ORS 743.019
Procedure for review of proposed rates for health benefit plans
- rules
(1)
When an insurer files a schedule or table of premium rates for individual or small employer health benefit plans under ORS 743.018 (Filing of rates for life and health insurance), the Department of Consumer and Business Services shall open a 30-day public comment period on the rate filing that begins on the date the insurer files the schedule or table of premium rates. The department shall post all of the comments received to the department’s website without delay.(2)
After the close of the public comment period described in subsection (1) of this section, the department shall issue a preliminary decision to approve, disapprove or modify a rate filing. The department shall notify the insurer of, and make available to the public, the preliminary decision, including:(a)
An explanation of the findings and rationale that are the basis for the preliminary decision; and(b)
Any actuarial or other analyses, calculations or evaluations relied upon by the department in arriving at the preliminary decision.(3)
The department shall provide the insurer or any person adversely affected or aggrieved by the preliminary decision the opportunity to meet with the department to discuss and respond to the preliminary decision. However, an insurer or other person may not substitute new facts or data for the facts or data submitted by the insurer in the filing. The meeting shall:(a)
Include a department employee who reviewed the rate filing; and(b)
Comply with the requirements of ORS 192.610 (Definitions for ORS 192.610 to 192.690) to 192.690 (Exceptions to ORS 192.610 to 192.690).(4)
Intentionally left blank —Ed.(a)
The department shall issue a proposed order, no later than 30 days after the department issues a preliminary decision under subsection (2) of this section, to approve, disapprove or modify the rate filing based on the information submitted during the public comment period.(b)
In issuing the proposed order, the department may not consider new facts or data that are offered as a substitute for the facts or data submitted by the insurer in the filing.(c)
The department shall mail the proposed order to the insurer and post the proposed order to the department’s website.(d)
The proposed order must include:(A)
An explanation of the findings and rationale that are the basis for the proposed order, including any actuarial or other analyses, calculations or evaluations relied upon by the department in its findings or rationale; and(B)
Notice of the right of the insurer or any person adversely affected or aggrieved by the proposed order to request a review by the Director of the Department of Consumer and Business Services, in accordance with subsection (6) of this section, no later than 10 days after the date that the proposed order was issued.(5)
If the insurer or person adversely affected or aggrieved by the proposed order does not timely request a review of the proposed order by the director, the director shall issue a final order as described in subsection (6)(d) of this section.(6)
If the insurer or a person adversely affected or aggrieved by the proposed order timely requests a review by the director of the proposed order:(a)
The requester may not substitute new facts or data for the facts and data that were submitted by the insurer in the filing, but may provide a brief, memorandum or analysis based on the evidence contained in the filing or received and considered by the department during the public comment period;(b)
The director may not delegate the decision-making authority for the request for review to any other individual;(c)
The director shall issue a final order no later than 30 days after the request for review is received by the director; and(d)
The final order shall include:(A)
An explanation of the findings and rationale that are the basis for the final order; and(B)
Notice of the right to a contested case hearing in accordance with ORS chapter 183.(7)
Intentionally left blank —Ed.(a)
If, following the issuance of a final order under subsection (6)(c) of this section but before the effective date of the premium rates approved by the final order, an event occurs that materially affects the director’s decision to approve the rates, the director may open a new public comment period for a period of time that the director determines is necessary to receive comments concerning the event.

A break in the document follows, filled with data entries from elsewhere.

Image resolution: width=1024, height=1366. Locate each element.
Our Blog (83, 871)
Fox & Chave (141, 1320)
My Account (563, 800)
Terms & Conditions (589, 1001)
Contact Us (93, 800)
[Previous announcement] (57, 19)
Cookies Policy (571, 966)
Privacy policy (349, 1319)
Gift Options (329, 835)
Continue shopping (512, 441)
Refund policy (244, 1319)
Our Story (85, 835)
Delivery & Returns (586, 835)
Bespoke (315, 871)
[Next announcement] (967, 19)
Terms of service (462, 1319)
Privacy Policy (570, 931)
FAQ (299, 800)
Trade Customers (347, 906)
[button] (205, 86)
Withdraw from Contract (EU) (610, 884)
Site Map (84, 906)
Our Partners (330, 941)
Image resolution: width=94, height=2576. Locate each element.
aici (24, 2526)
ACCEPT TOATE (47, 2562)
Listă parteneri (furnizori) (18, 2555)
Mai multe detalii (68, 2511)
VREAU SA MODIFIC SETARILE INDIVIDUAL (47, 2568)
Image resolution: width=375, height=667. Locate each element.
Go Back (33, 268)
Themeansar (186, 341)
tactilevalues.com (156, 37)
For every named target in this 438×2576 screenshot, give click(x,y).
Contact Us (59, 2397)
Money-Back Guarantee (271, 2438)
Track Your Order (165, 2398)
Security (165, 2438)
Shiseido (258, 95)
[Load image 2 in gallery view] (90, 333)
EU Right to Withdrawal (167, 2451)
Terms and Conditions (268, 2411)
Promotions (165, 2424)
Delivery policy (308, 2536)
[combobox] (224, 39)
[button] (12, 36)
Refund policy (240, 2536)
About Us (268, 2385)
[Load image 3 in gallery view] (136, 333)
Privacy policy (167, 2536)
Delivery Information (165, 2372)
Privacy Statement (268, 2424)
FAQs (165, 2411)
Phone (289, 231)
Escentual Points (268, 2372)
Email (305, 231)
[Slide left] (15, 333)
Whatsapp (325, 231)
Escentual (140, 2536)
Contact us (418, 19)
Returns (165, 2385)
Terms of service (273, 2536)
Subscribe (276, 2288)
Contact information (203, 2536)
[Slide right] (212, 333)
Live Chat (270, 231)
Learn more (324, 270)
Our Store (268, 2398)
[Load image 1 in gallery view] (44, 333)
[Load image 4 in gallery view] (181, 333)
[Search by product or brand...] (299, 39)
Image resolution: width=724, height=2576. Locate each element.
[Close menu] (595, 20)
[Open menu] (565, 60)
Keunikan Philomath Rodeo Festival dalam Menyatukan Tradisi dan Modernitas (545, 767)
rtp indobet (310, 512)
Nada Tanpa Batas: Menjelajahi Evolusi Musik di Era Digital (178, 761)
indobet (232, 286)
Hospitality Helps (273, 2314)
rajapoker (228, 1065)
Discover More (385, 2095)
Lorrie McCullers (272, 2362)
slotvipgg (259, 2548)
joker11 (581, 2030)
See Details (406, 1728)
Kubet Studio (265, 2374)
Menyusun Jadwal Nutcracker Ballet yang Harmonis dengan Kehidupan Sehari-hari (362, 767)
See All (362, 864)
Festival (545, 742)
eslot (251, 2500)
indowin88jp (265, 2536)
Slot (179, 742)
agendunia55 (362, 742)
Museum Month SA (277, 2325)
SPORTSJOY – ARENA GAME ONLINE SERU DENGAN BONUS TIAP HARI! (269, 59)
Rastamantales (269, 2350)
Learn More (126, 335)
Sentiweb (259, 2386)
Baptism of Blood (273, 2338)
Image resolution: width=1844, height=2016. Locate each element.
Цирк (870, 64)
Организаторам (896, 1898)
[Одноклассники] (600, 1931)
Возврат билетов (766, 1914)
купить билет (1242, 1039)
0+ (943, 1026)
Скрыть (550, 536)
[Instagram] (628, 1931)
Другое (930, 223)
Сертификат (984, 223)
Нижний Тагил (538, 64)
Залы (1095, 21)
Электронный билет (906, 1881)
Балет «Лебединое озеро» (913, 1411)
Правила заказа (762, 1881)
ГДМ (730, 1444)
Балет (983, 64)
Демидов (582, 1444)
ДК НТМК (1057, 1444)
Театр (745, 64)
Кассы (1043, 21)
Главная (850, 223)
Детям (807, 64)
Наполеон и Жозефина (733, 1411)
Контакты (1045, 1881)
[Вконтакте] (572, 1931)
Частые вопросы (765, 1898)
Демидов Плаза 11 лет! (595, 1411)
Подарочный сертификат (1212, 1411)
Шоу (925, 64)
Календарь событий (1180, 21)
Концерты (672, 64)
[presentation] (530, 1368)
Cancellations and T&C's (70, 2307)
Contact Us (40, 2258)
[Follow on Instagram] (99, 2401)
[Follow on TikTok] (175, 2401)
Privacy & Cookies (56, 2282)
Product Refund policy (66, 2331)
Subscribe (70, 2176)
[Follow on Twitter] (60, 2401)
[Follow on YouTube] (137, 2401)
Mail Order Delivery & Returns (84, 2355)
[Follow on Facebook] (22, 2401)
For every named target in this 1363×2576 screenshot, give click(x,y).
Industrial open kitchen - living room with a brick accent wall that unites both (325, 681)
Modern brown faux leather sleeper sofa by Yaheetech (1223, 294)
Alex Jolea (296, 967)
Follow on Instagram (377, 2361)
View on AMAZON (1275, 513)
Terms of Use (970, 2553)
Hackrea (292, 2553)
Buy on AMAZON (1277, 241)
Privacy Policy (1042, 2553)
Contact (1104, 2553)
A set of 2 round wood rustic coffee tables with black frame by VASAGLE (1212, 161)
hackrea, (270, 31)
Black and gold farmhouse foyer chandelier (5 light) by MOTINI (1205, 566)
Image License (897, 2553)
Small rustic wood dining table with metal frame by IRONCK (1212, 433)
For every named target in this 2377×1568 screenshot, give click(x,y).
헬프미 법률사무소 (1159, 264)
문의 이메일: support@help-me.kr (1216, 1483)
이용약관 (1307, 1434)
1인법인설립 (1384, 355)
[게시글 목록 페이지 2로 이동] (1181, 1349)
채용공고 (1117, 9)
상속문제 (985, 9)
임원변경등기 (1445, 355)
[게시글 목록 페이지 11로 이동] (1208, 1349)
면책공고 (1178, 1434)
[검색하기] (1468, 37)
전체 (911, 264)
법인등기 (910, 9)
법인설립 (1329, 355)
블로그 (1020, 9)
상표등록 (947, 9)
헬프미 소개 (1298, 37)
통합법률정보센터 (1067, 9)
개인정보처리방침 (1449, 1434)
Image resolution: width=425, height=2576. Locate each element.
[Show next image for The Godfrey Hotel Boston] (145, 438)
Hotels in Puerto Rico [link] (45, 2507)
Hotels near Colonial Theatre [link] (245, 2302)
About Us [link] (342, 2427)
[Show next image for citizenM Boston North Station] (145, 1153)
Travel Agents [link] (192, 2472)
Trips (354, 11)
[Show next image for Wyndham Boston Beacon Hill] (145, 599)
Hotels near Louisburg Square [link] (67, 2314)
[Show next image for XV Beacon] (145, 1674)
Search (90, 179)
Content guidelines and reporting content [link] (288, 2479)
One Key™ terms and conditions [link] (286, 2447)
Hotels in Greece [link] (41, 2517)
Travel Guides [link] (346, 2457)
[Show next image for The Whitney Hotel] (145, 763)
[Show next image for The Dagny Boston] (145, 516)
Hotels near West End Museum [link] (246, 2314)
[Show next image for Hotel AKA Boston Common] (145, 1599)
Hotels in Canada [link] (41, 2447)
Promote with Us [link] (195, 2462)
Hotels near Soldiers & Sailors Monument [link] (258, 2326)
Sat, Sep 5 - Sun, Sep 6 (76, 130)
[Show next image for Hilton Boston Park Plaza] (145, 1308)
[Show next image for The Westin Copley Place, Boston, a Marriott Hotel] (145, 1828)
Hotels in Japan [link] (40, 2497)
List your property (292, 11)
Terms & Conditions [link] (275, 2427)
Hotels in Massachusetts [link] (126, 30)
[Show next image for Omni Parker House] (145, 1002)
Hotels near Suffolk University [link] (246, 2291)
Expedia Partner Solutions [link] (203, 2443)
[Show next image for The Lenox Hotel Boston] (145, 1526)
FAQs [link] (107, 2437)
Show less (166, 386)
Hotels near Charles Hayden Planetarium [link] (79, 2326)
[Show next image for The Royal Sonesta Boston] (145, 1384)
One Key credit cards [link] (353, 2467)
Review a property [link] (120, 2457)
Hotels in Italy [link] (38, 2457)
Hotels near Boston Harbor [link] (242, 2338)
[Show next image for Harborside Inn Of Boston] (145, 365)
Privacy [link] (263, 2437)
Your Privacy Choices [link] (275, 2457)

Based upon the event and the public comments received, the director shall affirm the final order by providing a written explanation of the basis for affirming the final order or issue a new proposed order, as described in subsection (4) of this section.(b)
In the consideration of public comments or the event described in paragraph (a) of this subsection or in issuing any new proposed order, the director:(A)
May not consider new facts or data that are offered as a substitute for the facts or data submitted by the insurer in the original filing.(B)
May consider supplemental facts or data reasonably related to the event described in paragraph (a) of this subsection.(8)
Subsections (2) to (7) of this section do not require the department to perform any actuarial or other analyses, calculations or evaluations.(9)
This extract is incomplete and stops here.